Every charity that has a project locally or nationally is hungry to demonstrate to funders and other potential donors that the cash given has made a vast difference. This can lead to an overstatement of the effectiveness of interventions, and a reluctance [by others] to challenge people who are “at least doing something.”

The stories fill news outlets, charity websites, conversations at conferences and presentations. Funders are reassured, and potential donors are drawn to a narrative of hope. Economic evaluation is rare, as is a close study of how to scale up the findings. Much is made of little, often to get people to give more funding to an organisation, to sell papers or to further the careers of the commentators.

You have talked of the “cosy ordering of debate” around dementia - how important is a robust discussion in the public arena about the condition?

One has sympathy with politicians. They might want to avoid a discussion that tells the truth about a fundamental shift from societal funding to individual and family funding. They all saw what happened to Theresa May in the last election when she tripped over this one. Insurance companies won’t touch it with a barge pole.

There is a risk that the cost will increase - with longevity, costly increases in required standards for care homes set by unaccountable and risk-averse regulators and with increased wages for the lowest paid direct care staff. But calculating the level of financial risk is so difficult – there can be a feeling that it is best not to talk about it.

Follow Professor June Andrews on Twitter HERE.

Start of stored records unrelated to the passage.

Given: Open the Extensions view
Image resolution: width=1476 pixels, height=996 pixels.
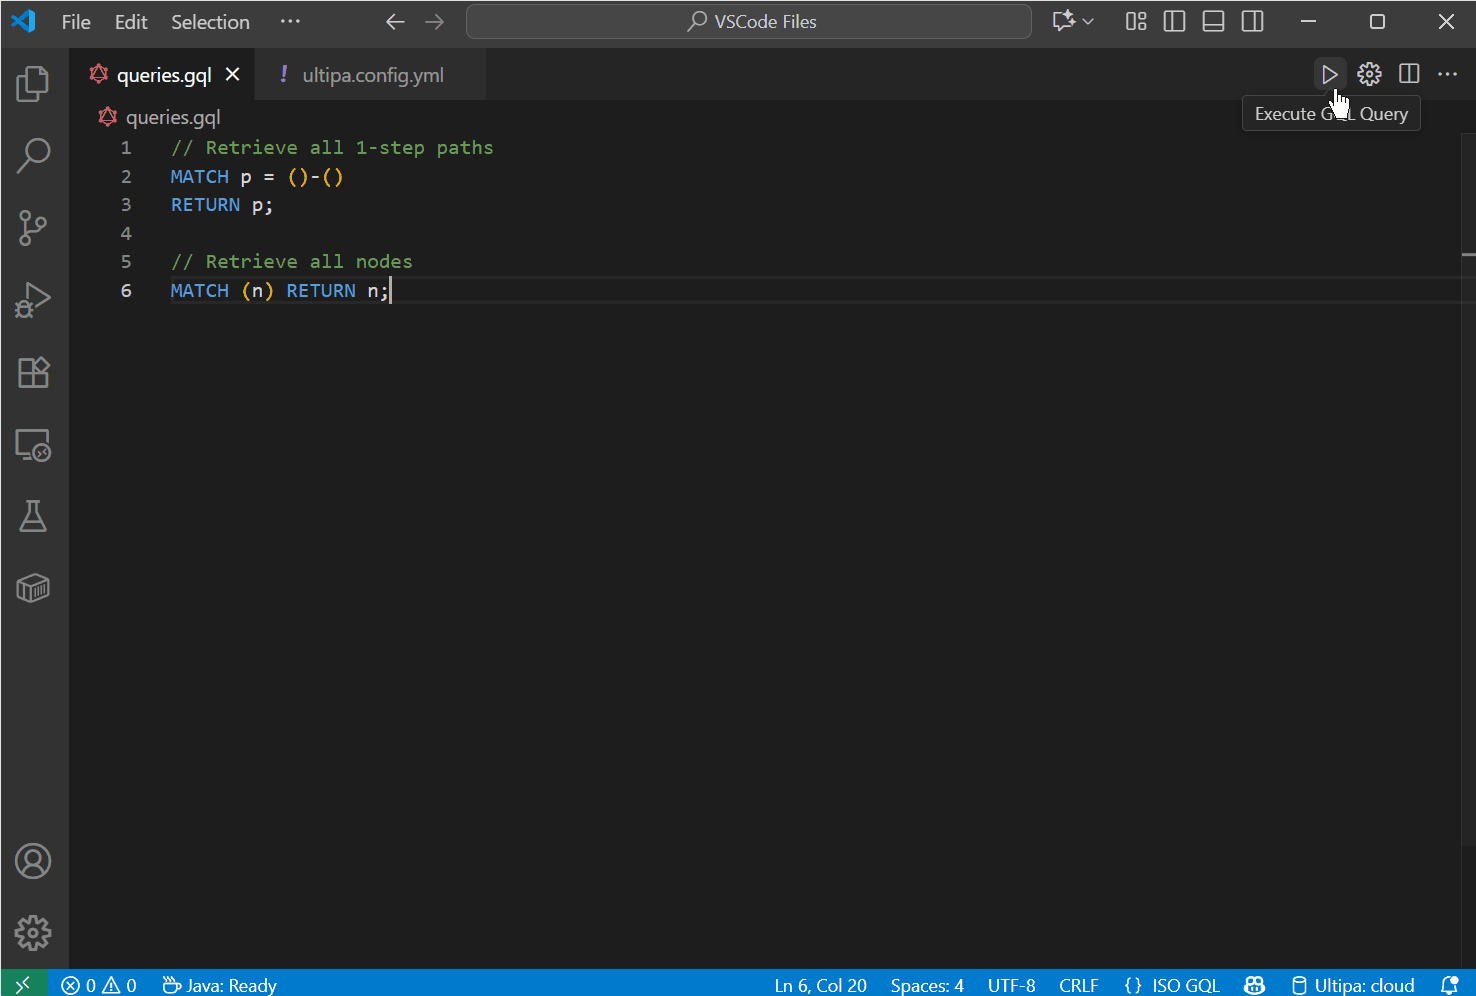Looking at the screenshot, I should (x=33, y=373).
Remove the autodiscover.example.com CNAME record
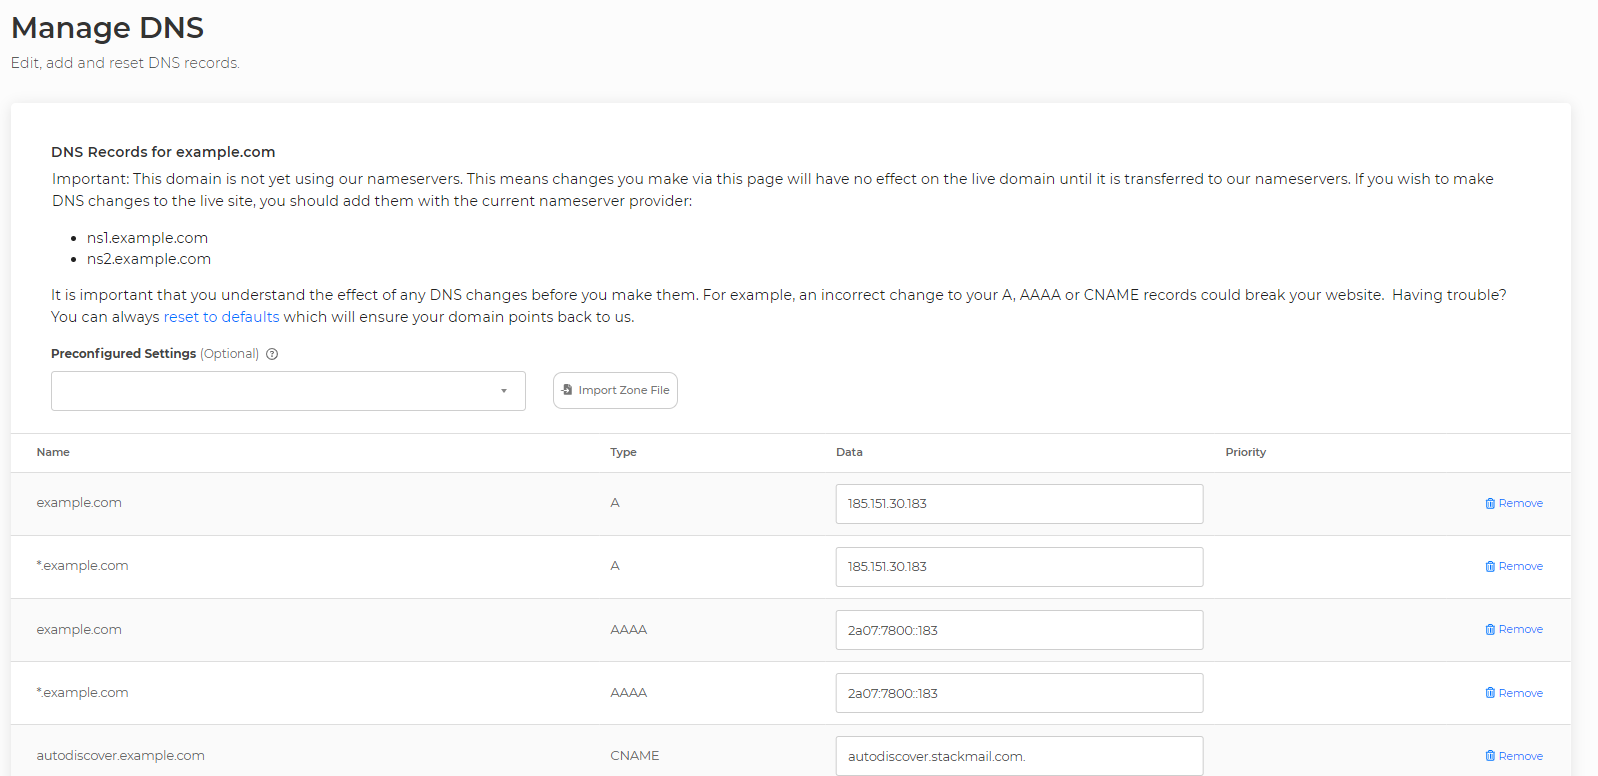 pos(1514,756)
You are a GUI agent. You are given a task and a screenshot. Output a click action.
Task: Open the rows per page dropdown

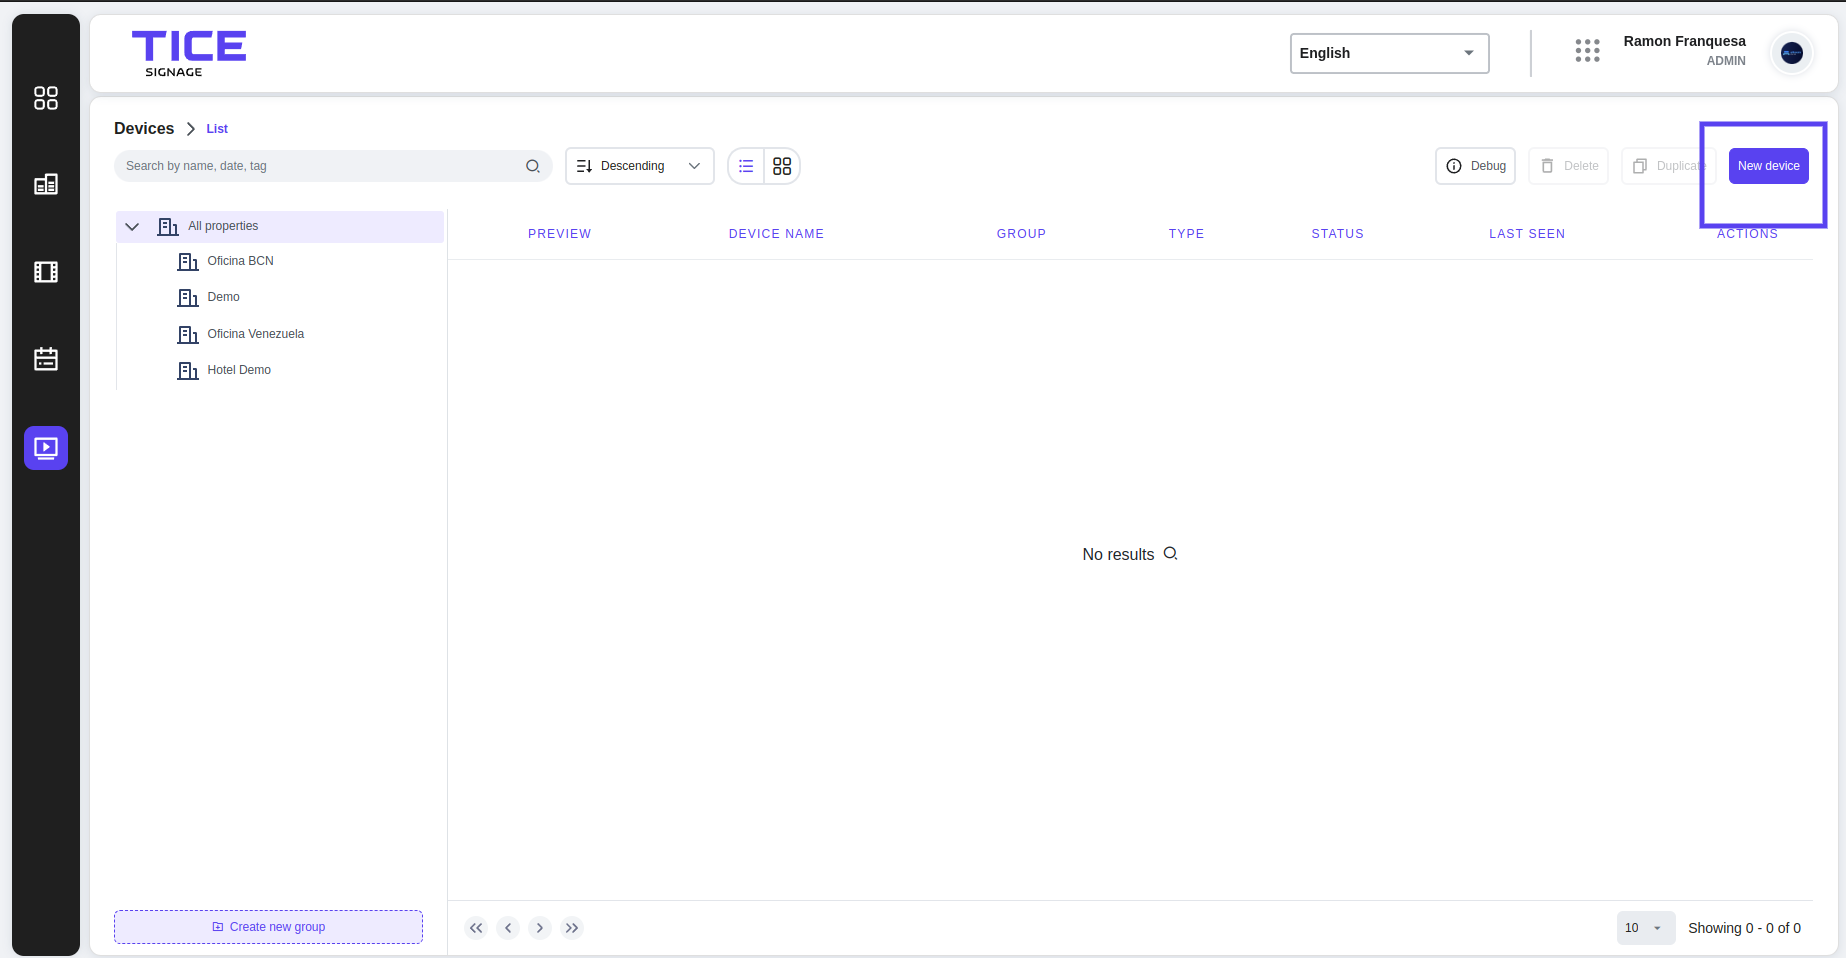(x=1644, y=928)
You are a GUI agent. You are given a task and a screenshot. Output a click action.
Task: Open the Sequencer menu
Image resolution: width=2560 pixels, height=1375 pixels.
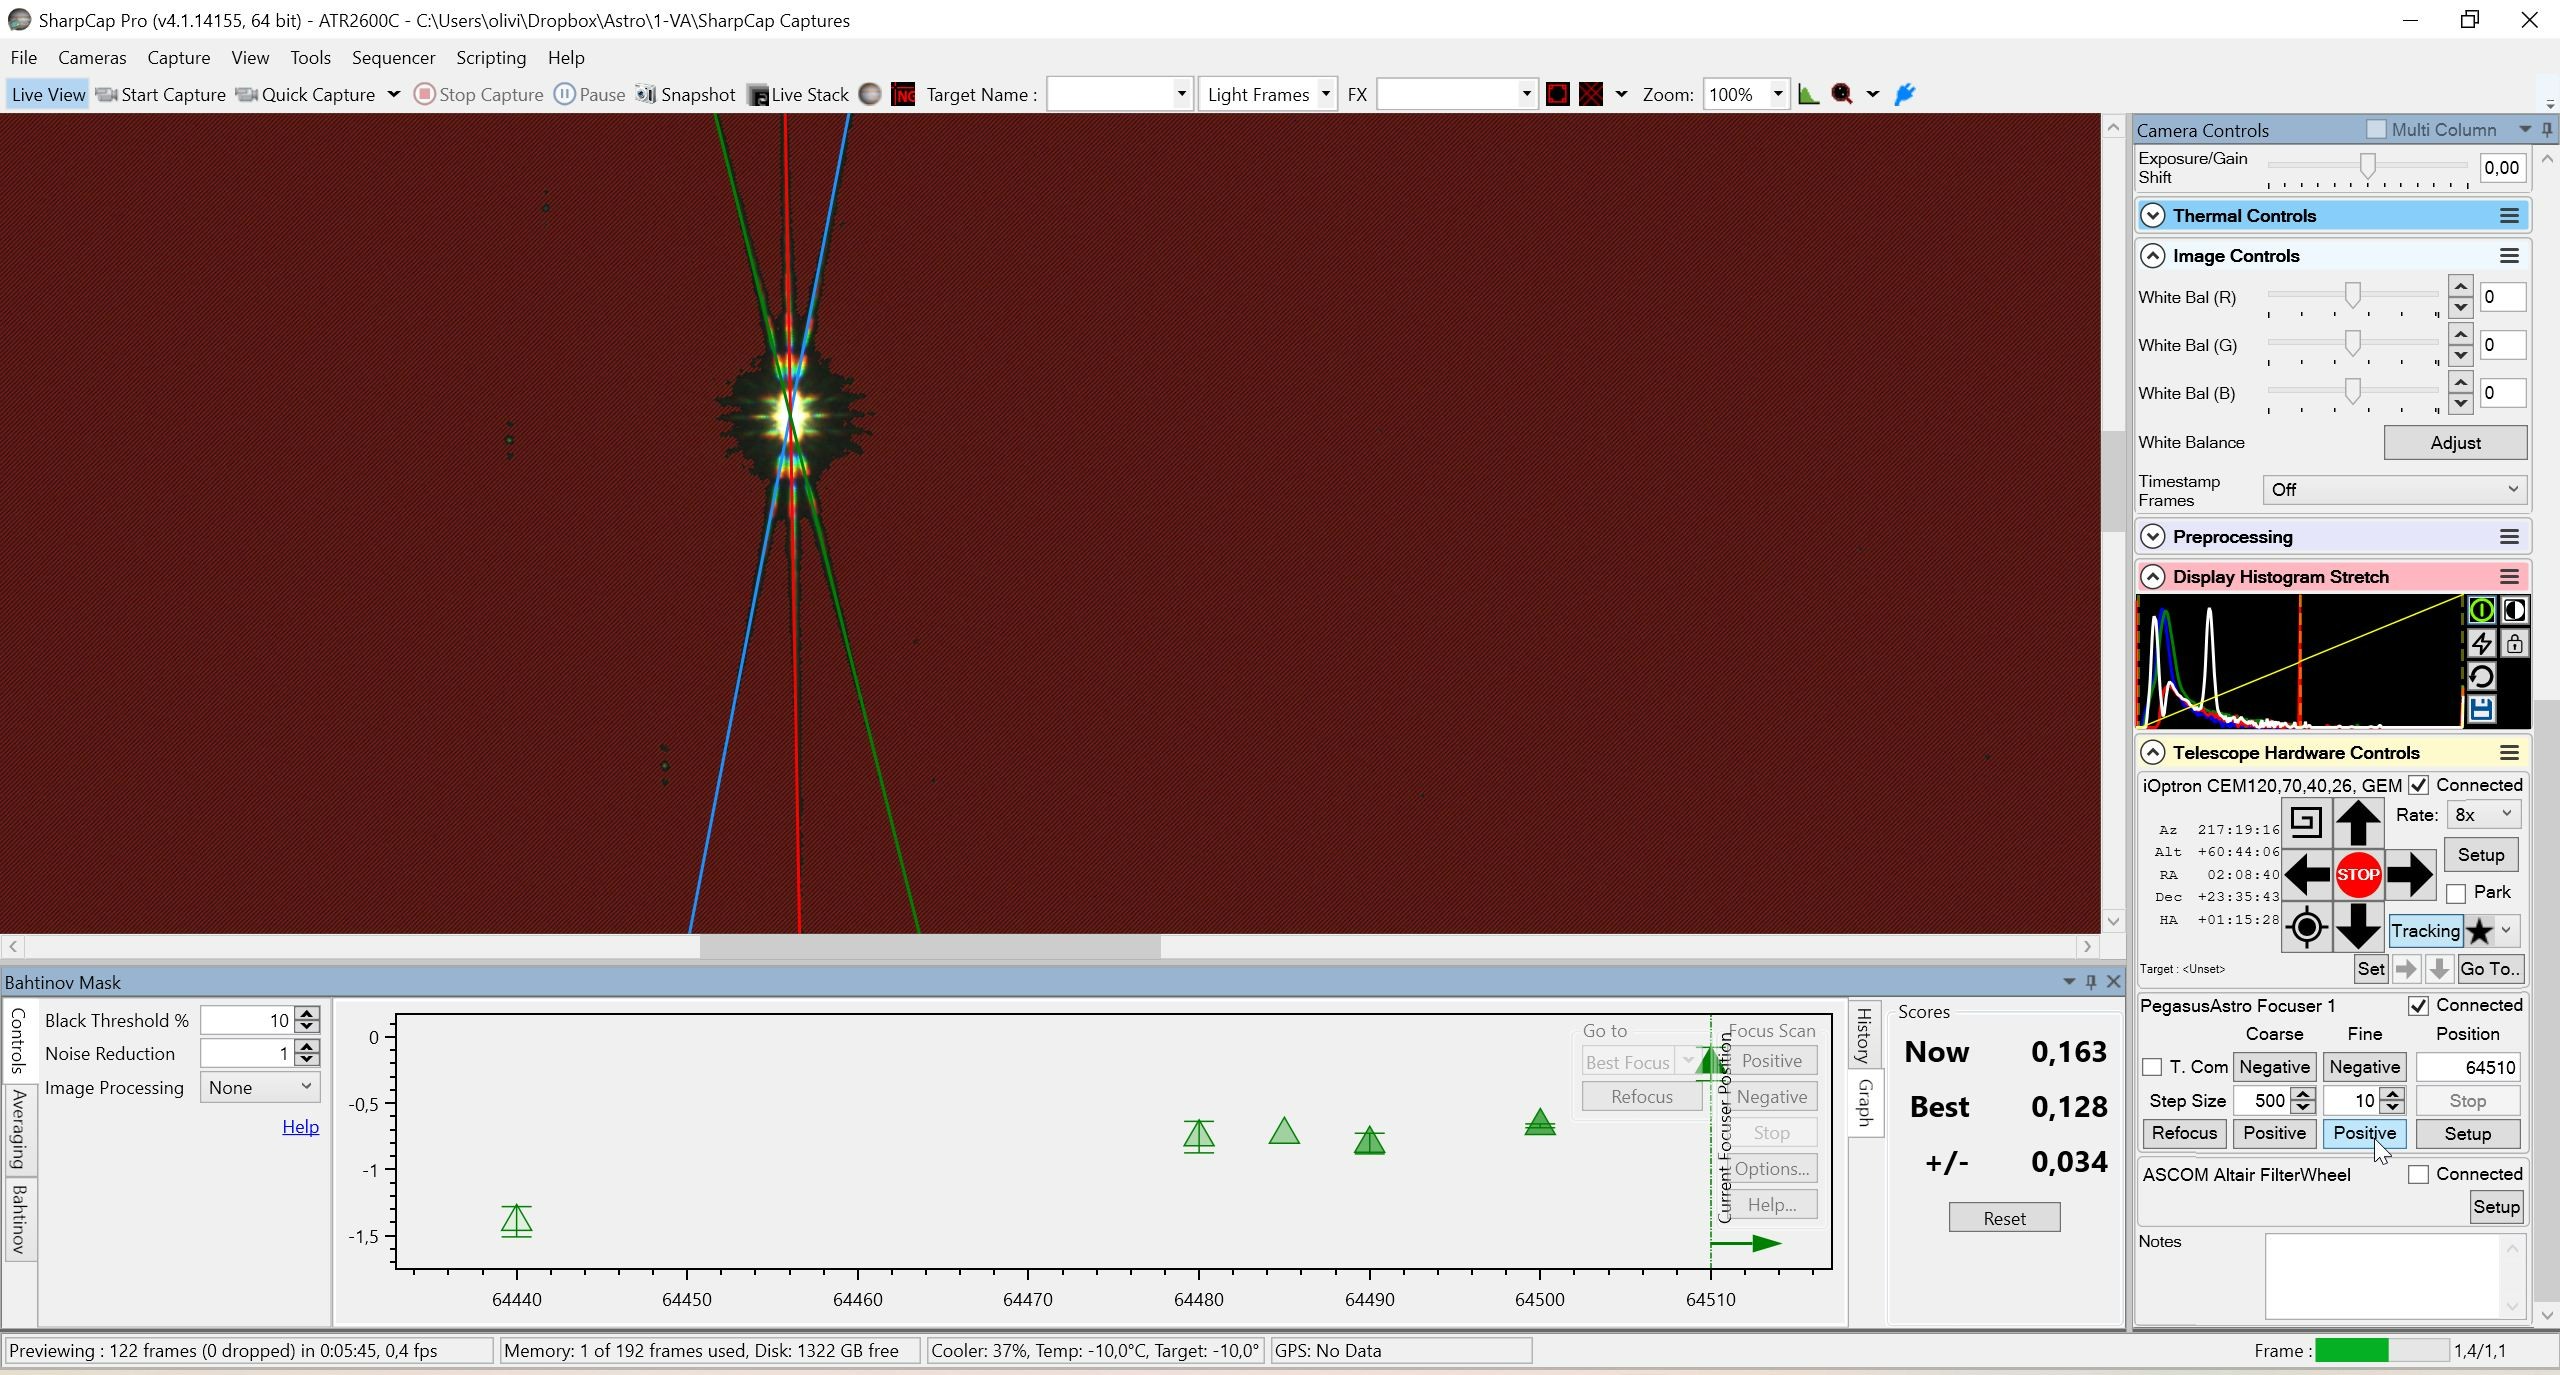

In the light of this, I’d advise every person who can to go and talk to a financial adviser about what their own position is. Ask yourself, how will you pay for your own old age and frailty or that of your parents? And then come home and think about how much tax you are prepared to pay to make sure that people with no finances are cared for decently, and that their carers don’t have to sacrifice their health or career to fill the gap.

The cosy ordering of debate is about the fact that you don’t get very far if you raise difficult questions in this area. How much research is going into things that we are already pretty sure won’t make a difference? How realistic is the campaigning of the charities? How much government funding do they get, and does that influence the extent to which they challenge policy? How many well-funded projects are delivering things that only make a marginal difference to some of the least needy people affected? How does this trope about “living well with dementia” reflect the reality for most people?

When I publicly raised the issue of GPs who believe that someone has dementia but decide not to reveal the diagnosis because they think, “There’s no point”, I got hammered on social media and in medical newspapers by the doctors themselves. People who saw what happened to me decided to be quiet. There are things you are ‘not allowed to say’.

Is the Government doing enough to help those living with dementia, and if not what should it be doing?

The Government is doing a lot for people living with dementia, but not as much as those of us not living with dementia might imagine. That’s why you need to see a personal financial adviser.

I don’t know what I’d do if I were in Government, in the face of an electorate that will remove them if they tell the truth. And that truth is that in future people may be even more on their own than they are today - because the cost is so enormous and no one wants to share it. We don’t want to hear it.

What do you think is the most powerful way to make a positive change for those living with dementia?

Make sure everything practitioners and charities are doing is based on evidence about what works, not just what is nice or a vanity project that makes your organisation look good - or what you have always done.

And tell every citizen that they are, if not entirely on their own, more on their own than they are expecting to be. Finally, look after yourself to delay or reduce the onset and severity of symptoms if it turns out you are one of the (relatively few) unlucky people.